The Executive Compensation and Succession Committee of the Board of Directors of Energy East in its discretion may take certain actions in order to preserve, in the event of a change in control of Energy East, a participant's rights under an award issued pursuant to the 1997 Stock Option Plan, the 2000 Stock Option Plan or the Restricted Stock Plan.
Grantor trusts have been established to provide for the payment of certain employee and director benefits, including severance benefits that might become payable after a change in control of Energy East.

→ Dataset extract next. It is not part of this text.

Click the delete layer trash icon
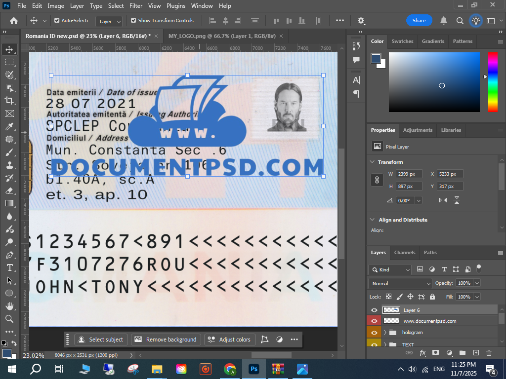 click(x=489, y=353)
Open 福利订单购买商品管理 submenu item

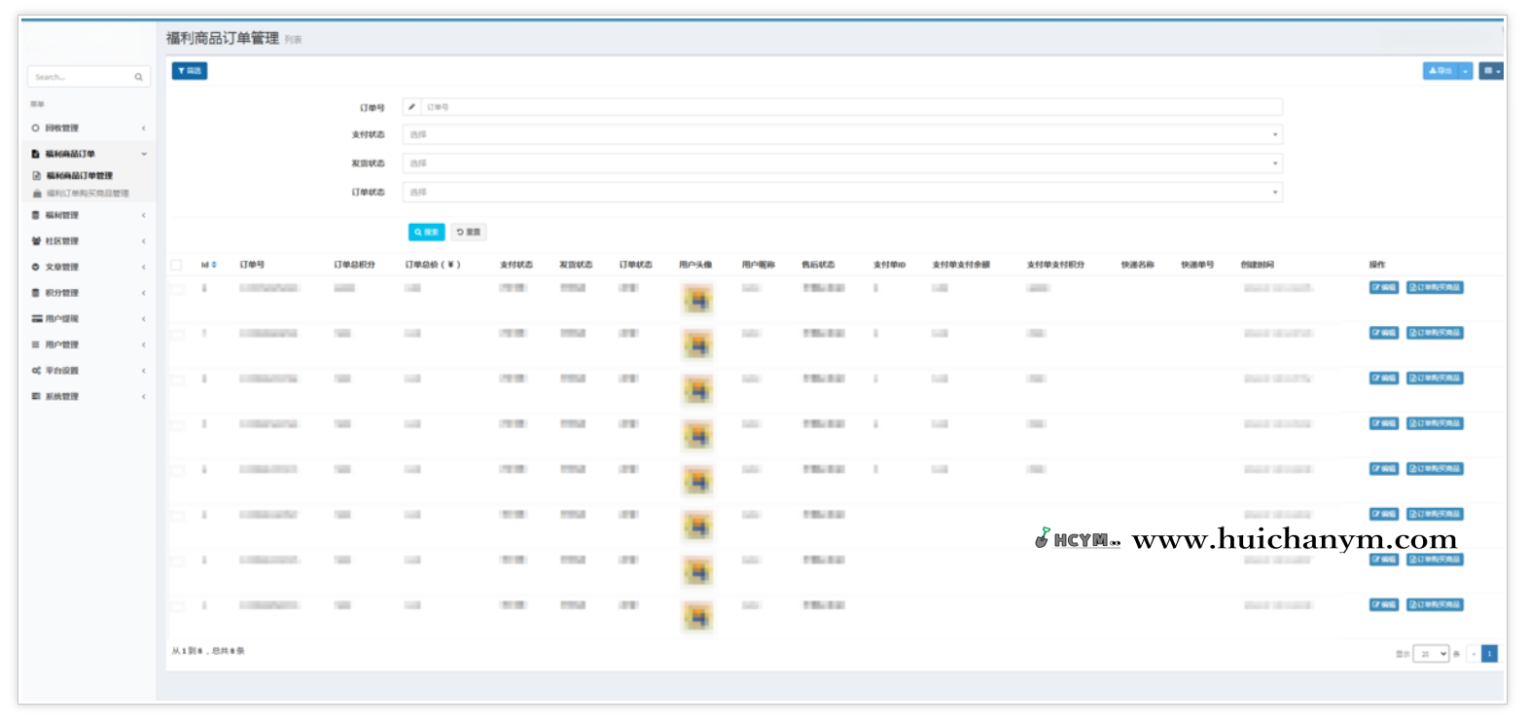pyautogui.click(x=87, y=194)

Security Ownership of Management
The following table indicates the number of shares of Energy East common stock, and Energy East common stock equivalent units beneficially owned as of February 14, 2002, by each director, each of the officers named in the Summary Compensation Table included elsewhere herein, and by the 9 current directors and officers as a group and the percent of the outstanding securities so owned.
Name
| Energy East Common Stock Beneficially Owned (1)
| Energy East Common Stock Equivalent Units (2)
| Total Energy East Common Stock and Energy East Common Stock Equivalent Units |
Percent of Class
|
Thomas F. Dorazio
| 158,081
| 2,883
| 160,964
| (4)
|
Kenneth M. Jasinski | 477,065 | 11,258 | 488,323 | (4) |
Sherwood J. Rafferty | 129,425 | 5,531 | 134,956 | (4) |
Jeffrey K. Smith | 210,725 | 5,028 | 215,753 | (4) |
Ralph R. Tedesco | 280,338 | 5,280 | 285,618 | (4) |
Teresa M. Turner | 186,340 | 2,711 | 189,051 | (4) |
Wesley W. von Schack | 1,133,892 | 24,026 | 1,157,918 | (4) |
9 current directors and officers as a group | 2,762,057 (3)
| 60,321
| 2,822,378
| (4)
|
_______________
(1) Includes shares of Energy East common stock that may be acquired through the exercise of stock options, which are exercisable currently. The number of shares that may be acquired and by whom are as follows: Mr. Dorazio, 155,999; Mr. Jasinski, 472,665; Mr. Rafferty, 120,667; Mr. Smith, 205,999; Mr. Tedesco, 273,999; Ms. Turner, 181,999; Mr. von Schack, 1,099,999; and all officers as a group, 2,689,192.
(2) Includes Energy East common stock equivalent units granted under the LTEISP, for which the executive officer or director does not have voting rights.
(3) Includes 4,492 shares of Energy East common stock held by an officer as nominee for the Employees' Stock Purchase Plan.
(4) Less than 2.5% of the outstanding Energy East common stock.